Re: Revised SKOS-based translation table proposal from Richard Cyganiak on 2011-12-08 (public-rdb2rdf-wg@w3.org from December 2011)

From: Richard Cyganiak <richard@cyganiak.de>
Date: Thu, 8 Dec 2011 22:31:19 +0000
To: Souripriya Das <souripriya.das@oracle.com>
Cc: <public-rdb2rdf-wg@w3.org>
Message-Id: <6934351B-0015-494E-BCF4-F37DEAF82D1F@cyganiak.de>
Hi Souri,

This kind of “partial map” is a new requirement that was never mentioned before. It's a significant change compared to any previous proposal, including your own previous proposals. I don't think that we should talk about such changes after Last Call. That is orthogonal to the question of how to best express translation tables.
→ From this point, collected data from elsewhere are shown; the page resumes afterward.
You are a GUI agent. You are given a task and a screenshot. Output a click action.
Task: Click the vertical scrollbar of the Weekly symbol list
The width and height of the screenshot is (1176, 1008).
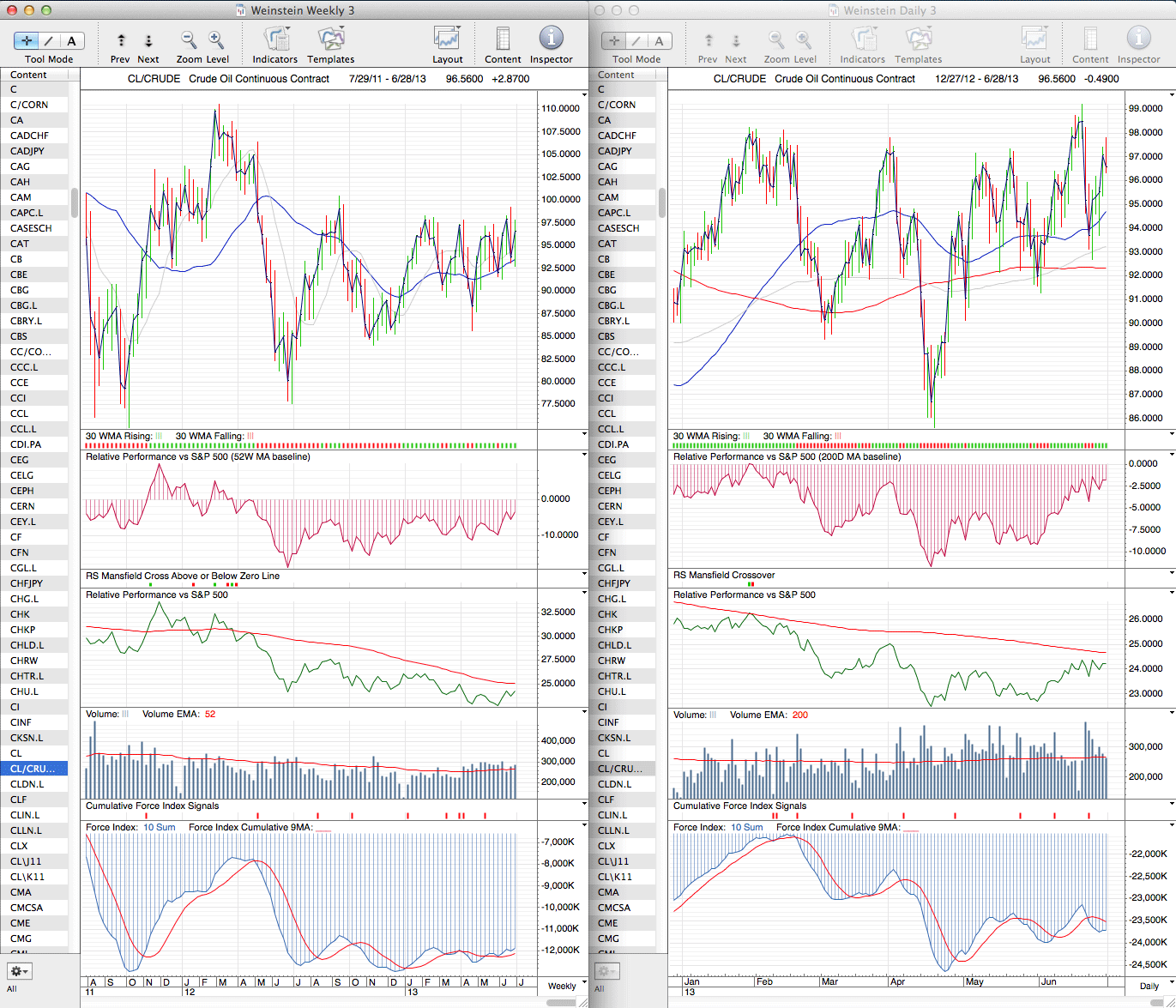(x=75, y=202)
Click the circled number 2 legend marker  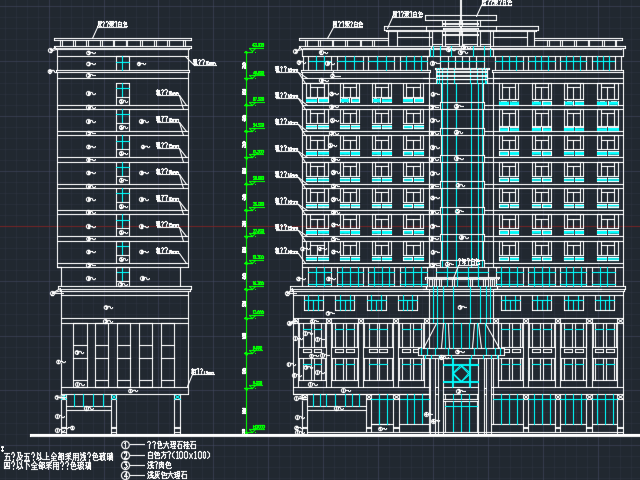(x=126, y=455)
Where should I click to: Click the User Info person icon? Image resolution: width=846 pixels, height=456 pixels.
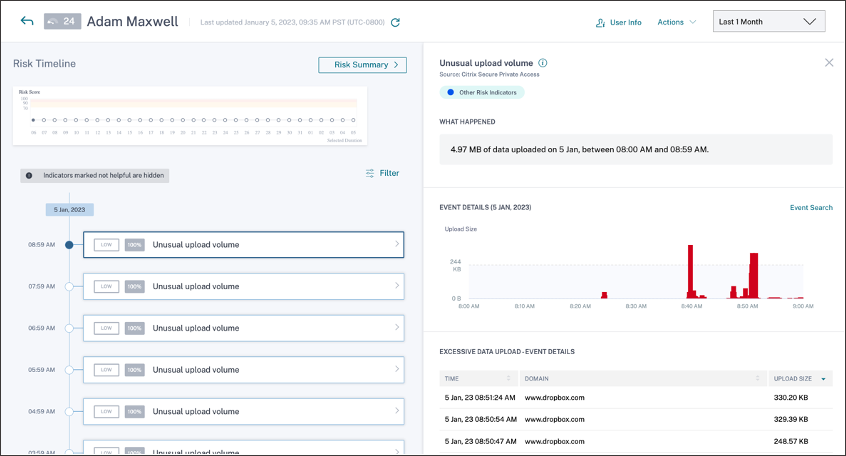[x=600, y=22]
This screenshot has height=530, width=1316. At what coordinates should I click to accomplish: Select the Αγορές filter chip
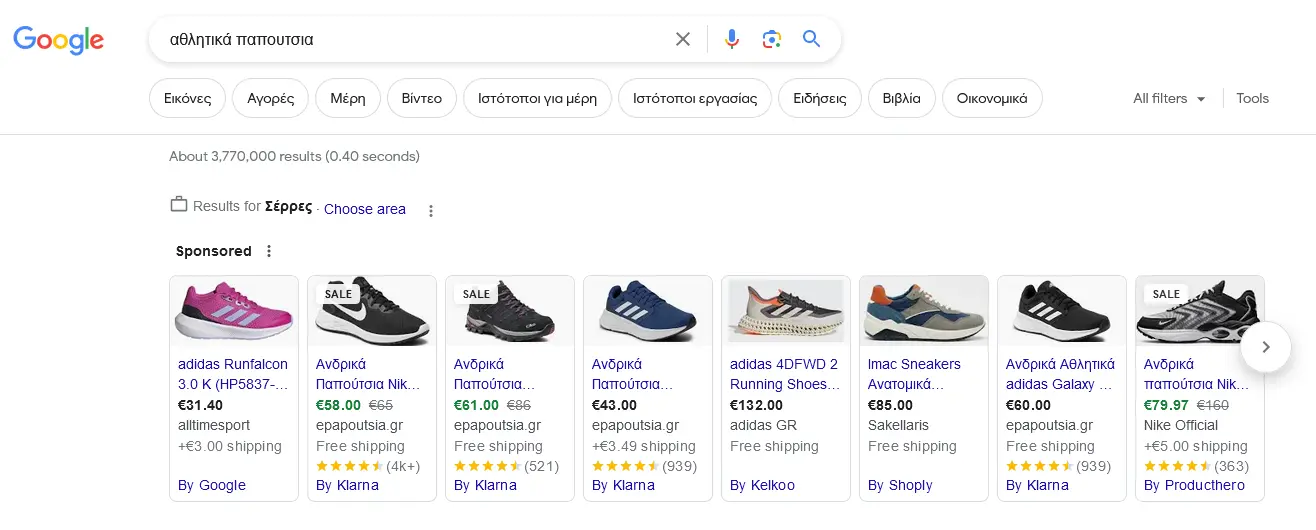click(x=270, y=98)
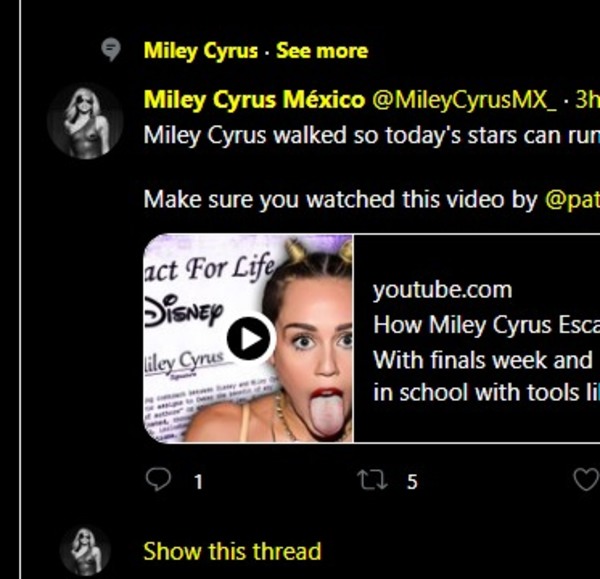This screenshot has width=600, height=579.
Task: Click See more next to the topic
Action: click(x=322, y=51)
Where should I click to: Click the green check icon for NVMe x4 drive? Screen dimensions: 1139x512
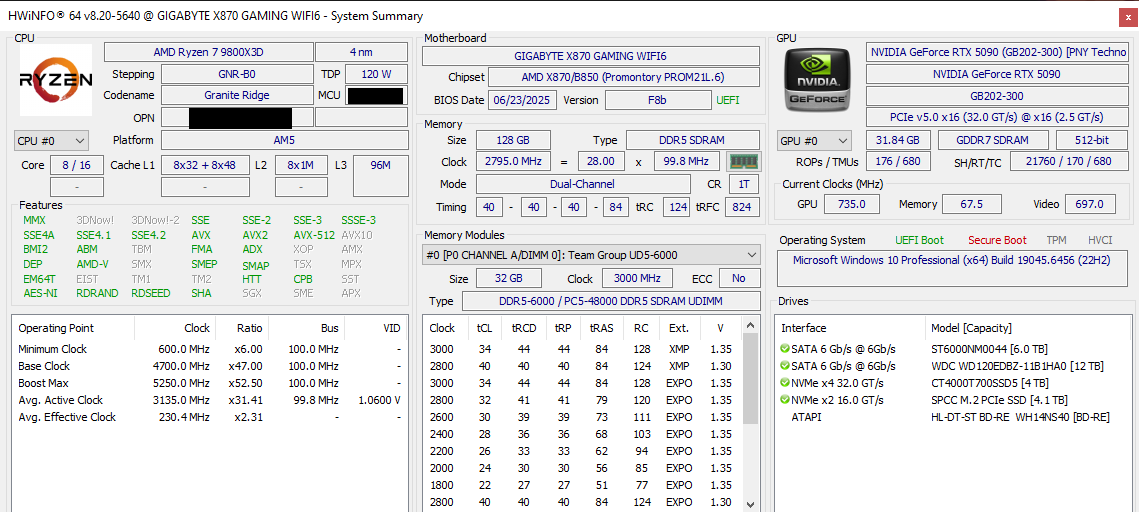pyautogui.click(x=785, y=383)
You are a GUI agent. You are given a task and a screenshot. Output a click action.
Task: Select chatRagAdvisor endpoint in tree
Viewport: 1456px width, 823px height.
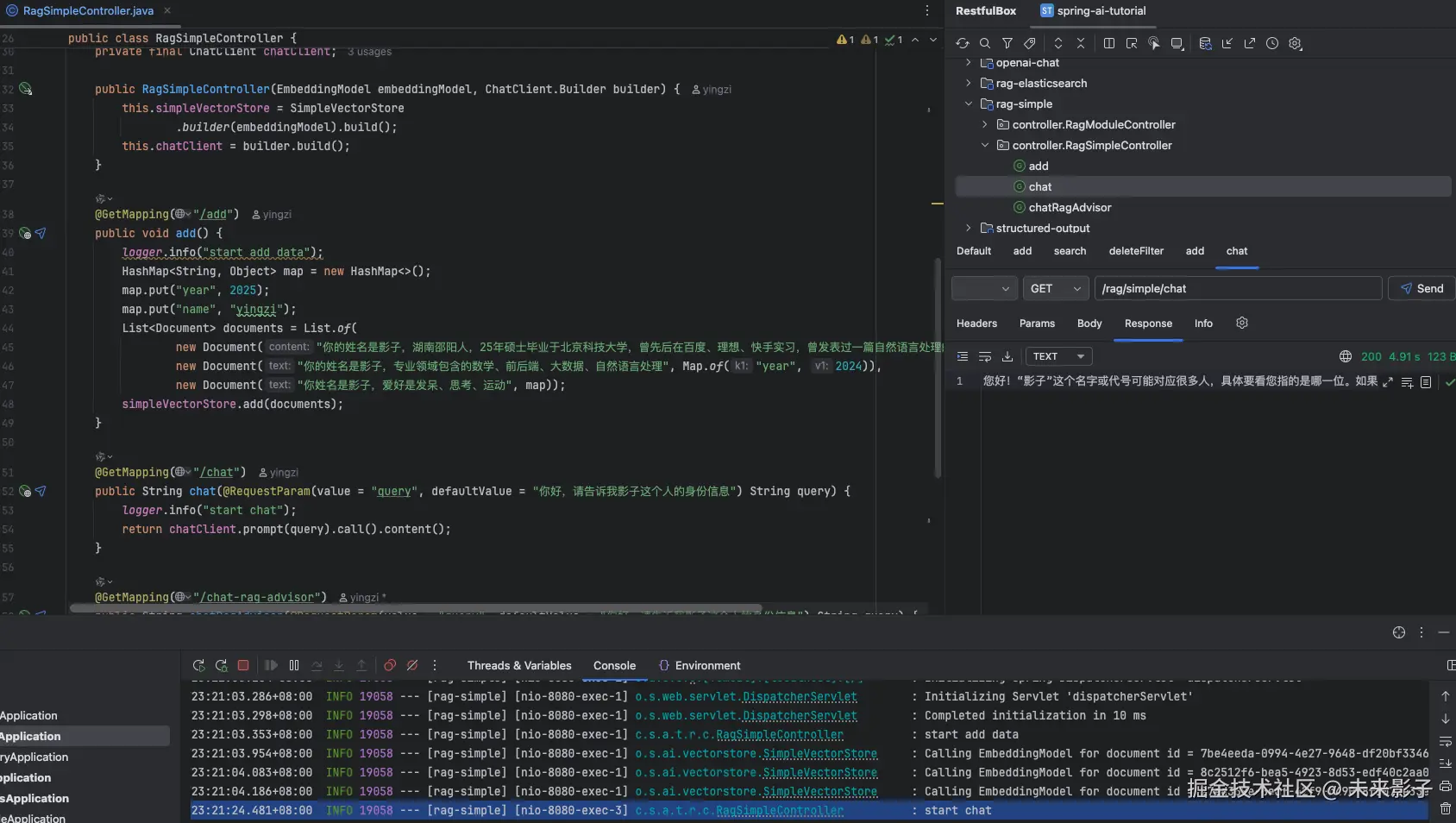(x=1070, y=208)
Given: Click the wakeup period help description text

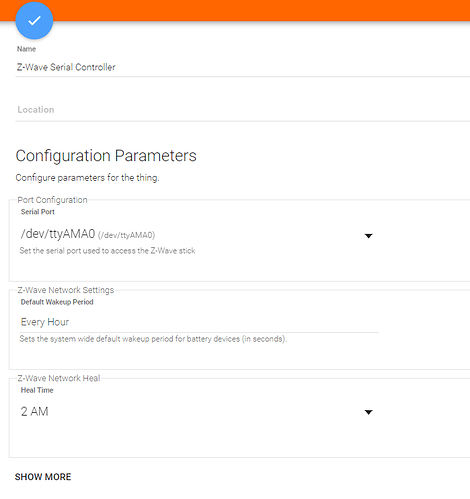Looking at the screenshot, I should 153,339.
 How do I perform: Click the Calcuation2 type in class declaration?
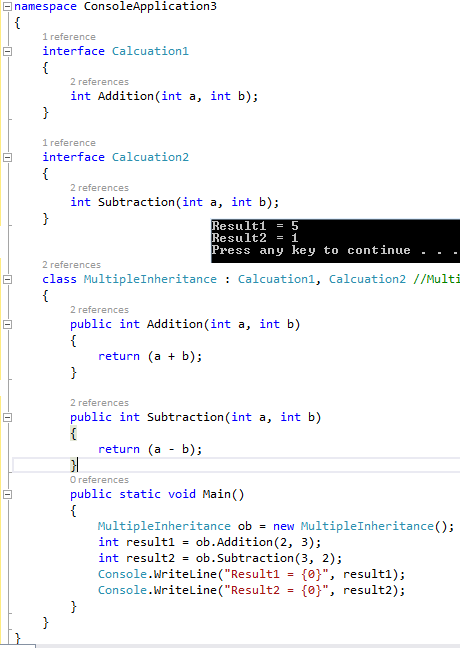367,279
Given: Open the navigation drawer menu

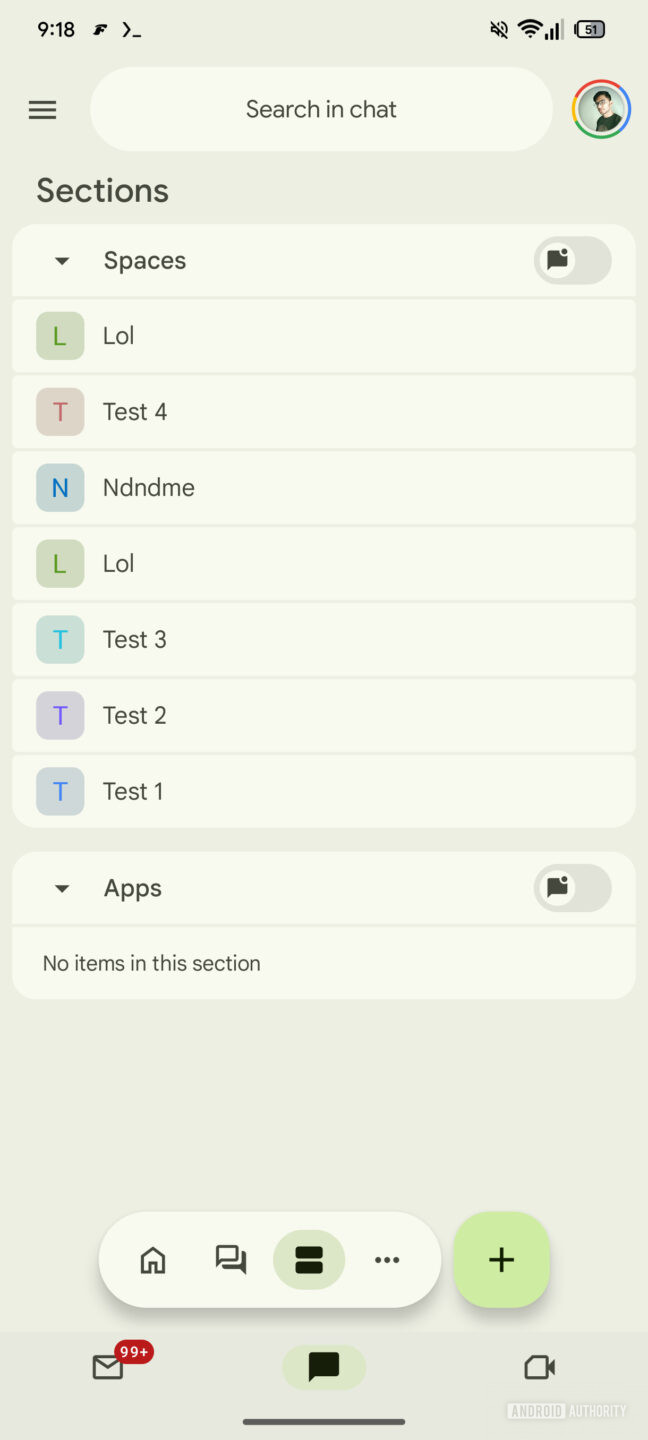Looking at the screenshot, I should tap(42, 109).

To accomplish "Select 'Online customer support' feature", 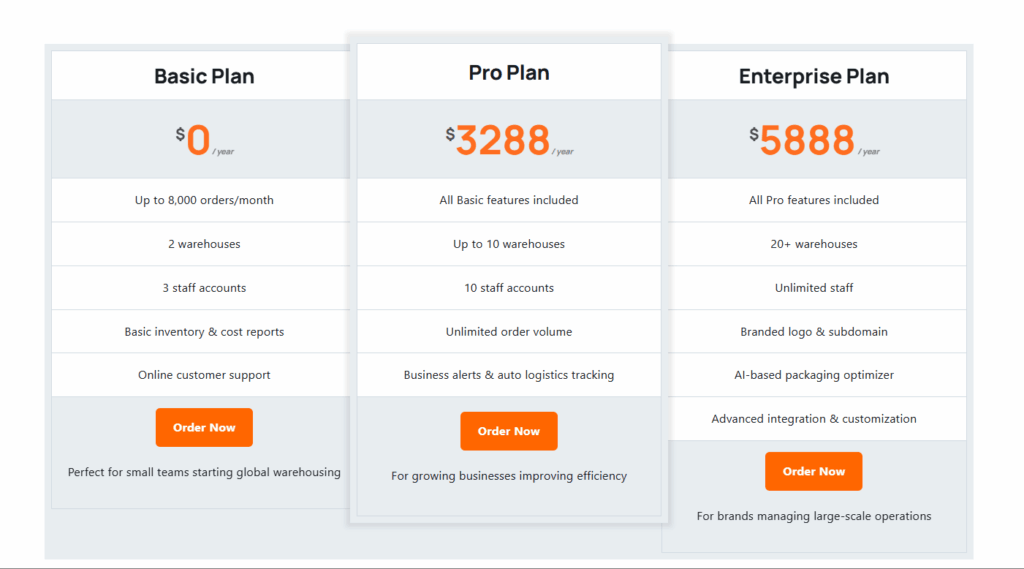I will pos(204,375).
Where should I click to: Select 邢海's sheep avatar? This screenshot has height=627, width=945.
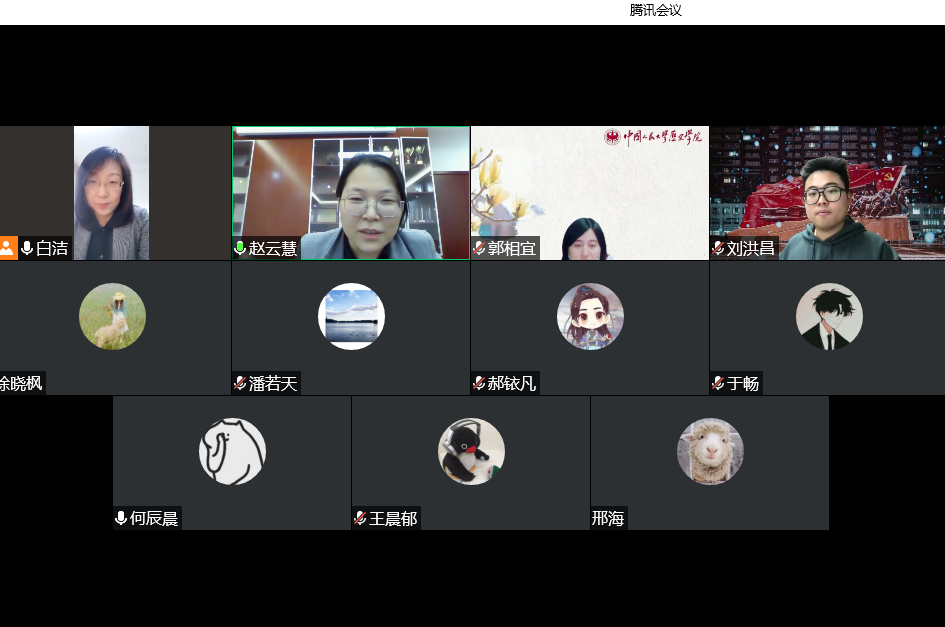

That being said, the example is also poor modelling. The subject IRIs should be created according to a single consistent rule. The “official” IRIs can then be connected to the “local” ones using owl:sameAs, or perhaps more appropriately foaf:homepage. (The website of a city is not the same as the city, and using the identifier for one to identify the other is not a practice I would encourage.)

I have never come across any RDF dataset that uses such “partial mappings” in its identifiers, so I would dispute your assertion that it's a critical requirement.

Partial mappings can be done in R2RML with any of the previous translation table proposals by using two different R2RML views, one for each method of identifier creation. This isn't pretty and it's verbose, but it works, so anyone who really wants to use this modelling can already do so.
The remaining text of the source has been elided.